La salvación por la relación

Textos de oración ofrecidos por el párroco en el Valle del Lozoya, Madrid

"Lázaro y el rico", de  David Teniers el joven (1647) La Razón

Lectio divina para este domingo XX del tiempo ordinario

Con el lenguaje diáfano y didáctico de sus parábolas, Jesús nos enseña hoy la profundidad de la vocación del ser humano, que se juega su destino último en la medida en que vive la caridad. Ya el pasado domingo el Señor nos mostraba que no podemos servir a dos amos, a Dios y al dinero. Hoy continúa presentando las riquezas como un poder que esclaviza al hombre y deforma su identidad más auténtica. Meditemos:

«En aquel tiempo, dijo Jesús a los fariseos: “Había un hombre rico que se vestía de purpura y de lino y banqueteaba espléndidamente cada día. Y un mendigo llamado Lázaro estaba echado en su portal, cubierto de llagas, y con ganas de saciarse de lo que tiraban de la mesa del rico. Y hasta los perros se le acercaban a lamerle las llagas. Sucedió que se murió el mendigo, y los ángeles lo llevaron al seno de Abrahán. Se murió también el rico, y lo enterraron. Y, estando en el infierno, en medio de los tormentos, levantando los ojos, vio de lejos a Abrahán, y a Lázaro en su seno, y gritó: “Padre Abrahán, ten piedad de mí y manda a Lázaro que moje en agua la punta del dedo y me refresque la lengua, porque me torturan estas llamas. “Pero Abrahán le contestó: “Hijo, recuerda que recibiste tus bienes en vida, y Lázaro, a su vez, males: por eso encuentra aquí consuelo, mientras que tú padeces. Y además, entre nosotros y vosotros se abre un abismo inmenso, para que no puedan cruzar, aunque quieran, desde aquí hacia vosotros, ni puedan pasar de ahí hasta nosotros”. El rico insistió: “Te ruego, entonces, padre, que mandes a Lázaro a casa de mi padre, porque tengo cinco hermanos, para que, con su testimonio, evites que vengan también ellos a este lugar de tormento”. Abrahán le dice: “Tienen a Moisés y a los profetas; que los escuchen”. El rico contestó: “No, padre Abrahán. Pero si un muerto va a verlos, se arrepentirán. Abrahán le dijo: “Si no escuchan a Moisés y a los profetas, no harán caso ni aunque resucite un muerto”» (Lucas 16, 19-31).

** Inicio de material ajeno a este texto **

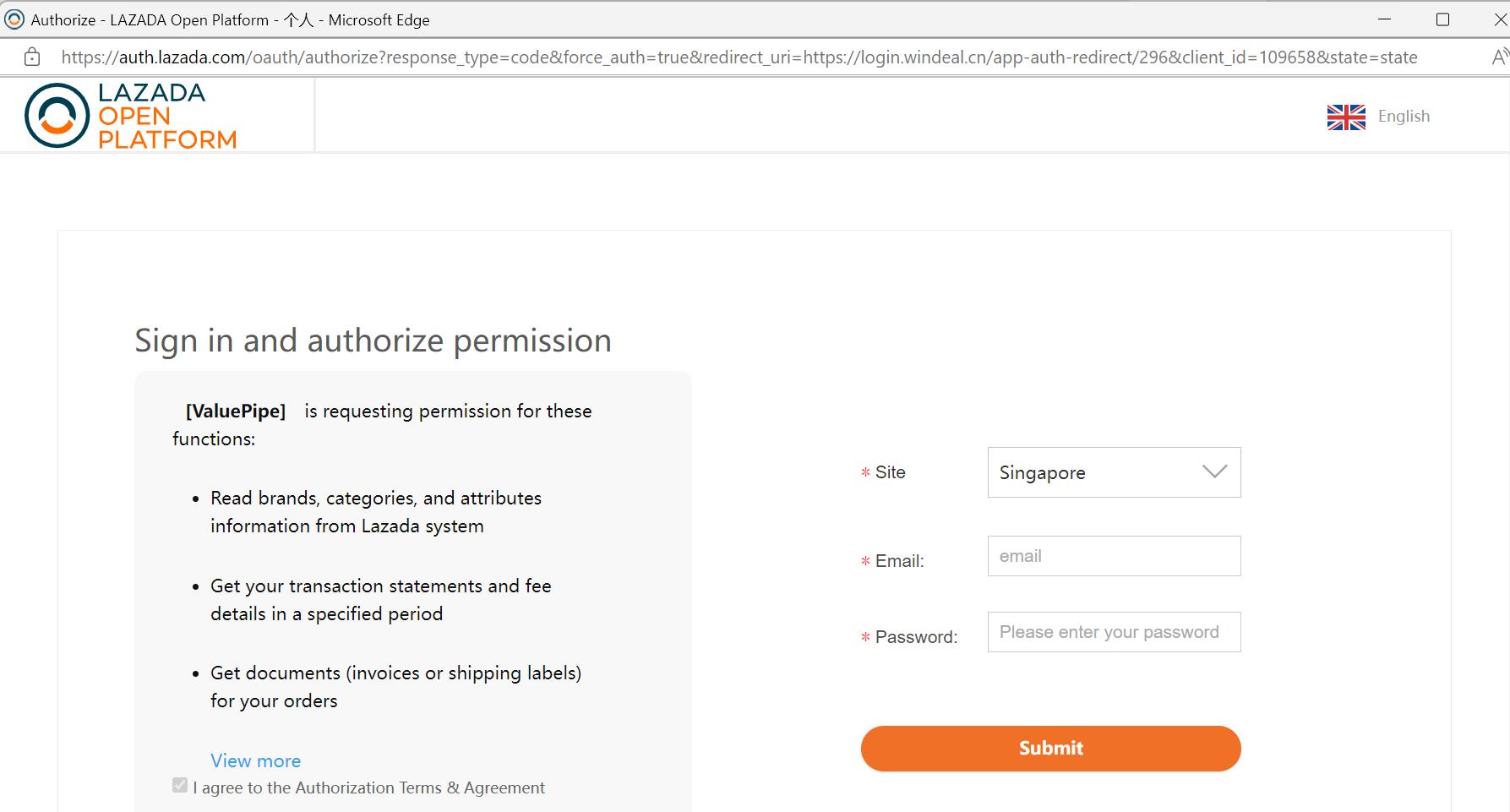The height and width of the screenshot is (812, 1510).
Task: Click the Lazada Open Platform logo
Action: (x=131, y=114)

San Juan Pablo II lo sentenció con autoridad: “No es malo el deseo de vivir mejor, pero es equivocado… cuando está orientado a tener y no a ser” (Centesimus annus, 36). Esta línea fundamental de la doctrina social de la Iglesia se desprende directamente de las mismas enseñanzas de Jesucristo. La clave para comprender esta parábola suya que hoy meditamos está en la pérdida del ser por parte de quien se deja cegar por el pasajero tener.

Miremos con atención: aquí aparece un hombre rico, del cual no se conoce ni el nombre. Él está tan centrado en su propia saciedad y disfrute que ha perdido toda relación. Hay un pobre a su puerta, Lázaro, a quien conoce, pero es incapaz de solidarizarse con él. Aquél se sabe descendiente de Abrahán, pero esto no le hace vivir como hijo de Dios y hermano de quien le necesita. Al final está abandonado a su hartazgo; se ha amado tanto a sí mismo que ha perdido todo amor por los otros y, en definitiva, por el mismo Dios. Por eso hoy conviene que nos miremos ante este espejo y nos preguntemos cómo estamos viviendo nuestras relaciones de amor con Dios y con el prójimo.

«Que escuchen a los profetas». El rico parecía preocuparse por sus hermanos que quedan en su casa. Pero ¿acaso Lázaro no era también su hermano, hijo de Abrahán como pretende ser él? He aquí el gran desafío de la parábola: sincerar nuestras relaciones, no parcializando el amor ni cerrándonos en nuestro pequeño círculo. Eso lo causa el apego hacia lo material, que todos necesitamos purificar. En un mundo desigual e injusto, encontramos a nuestra puerta tantos hermanos que esperan que les reconozcamos como tales. A estos hemos de tender nuestra mano para prolongar nuestro amor a Dios, que todo ofrece y todo reúne. Tomemos un momento, entonces, para preguntarnos quiénes son los pobres a quienes podemos abrir hoy la puerta de nuestra atención y ayuda.

La vida crece y se multiplica más allá del círculo de nuestra propia saciedad. Necesitamos vivir de esta manera: con la puerta de casa y las manos abiertas para acoger y ofrecer. El evangelio lo deja claro: a Dios le importa cuánto y a cuántos amamos. Si aspiramos a vivir como hijos suyos, reconozcamos también así a quienes nos necesitan. Miremos y vayamos más allá de nuestro confort y autosuficiencia. Así nos encontraremos a nosotros mismos en el encuentro con los otros, que nos posibilitan, en definitiva, el encuentro mismo con Dios.